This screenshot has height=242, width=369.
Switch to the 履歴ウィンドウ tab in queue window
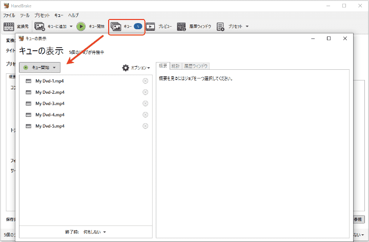coord(196,66)
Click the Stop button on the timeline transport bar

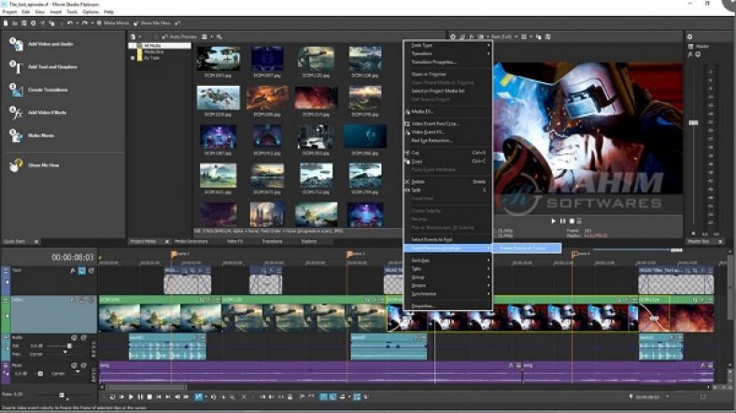[150, 397]
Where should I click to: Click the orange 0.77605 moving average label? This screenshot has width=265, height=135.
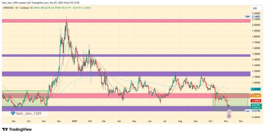256,96
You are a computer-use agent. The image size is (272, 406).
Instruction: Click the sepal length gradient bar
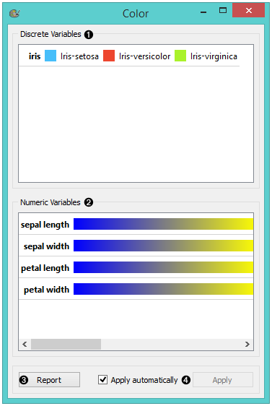click(163, 224)
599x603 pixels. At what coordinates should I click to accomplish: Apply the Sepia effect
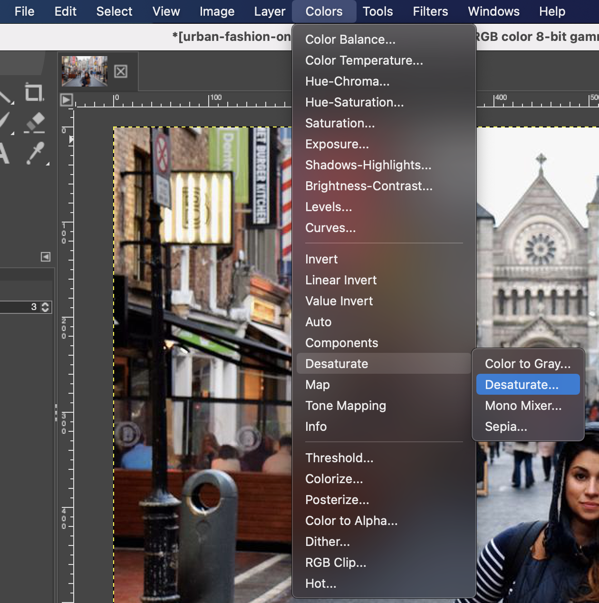505,427
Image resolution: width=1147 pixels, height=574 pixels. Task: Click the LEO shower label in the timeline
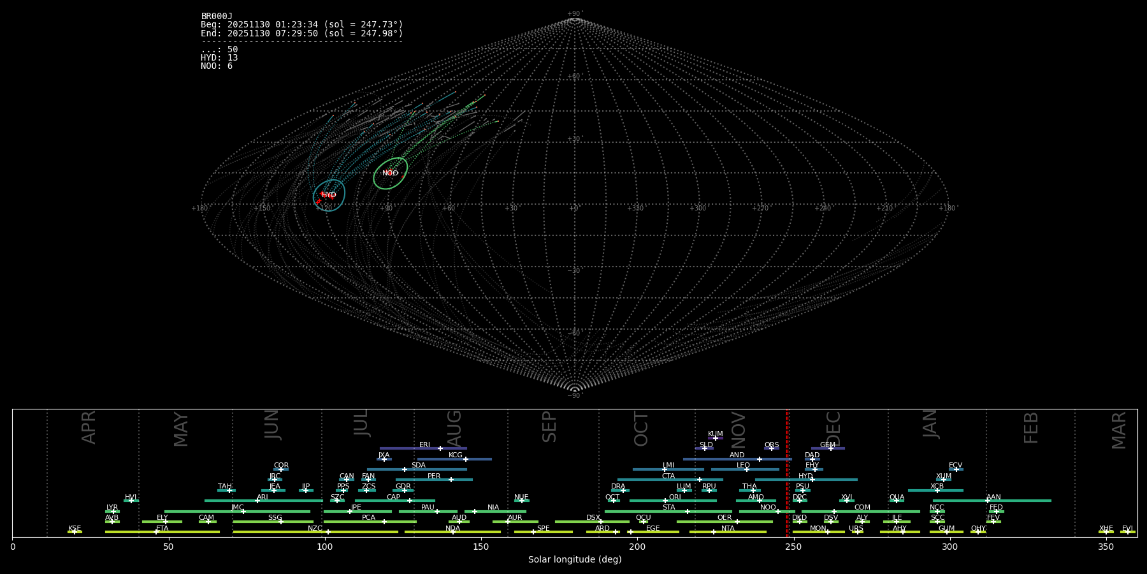point(743,466)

WORK TO COMPLETE:
Set the lines down exactly as they stand, from the one containing "599x603 pixels. At" through the end of the listing, omitting every picture.

SOLUTION FOR THIS EXERCISE:
599x603 pixels. At what coordinates should I click to accomplish: Apply the Sepia effect
505,427
Image resolution: width=1147 pixels, height=574 pixels. Task: Click the LEO shower label in the timeline
point(743,466)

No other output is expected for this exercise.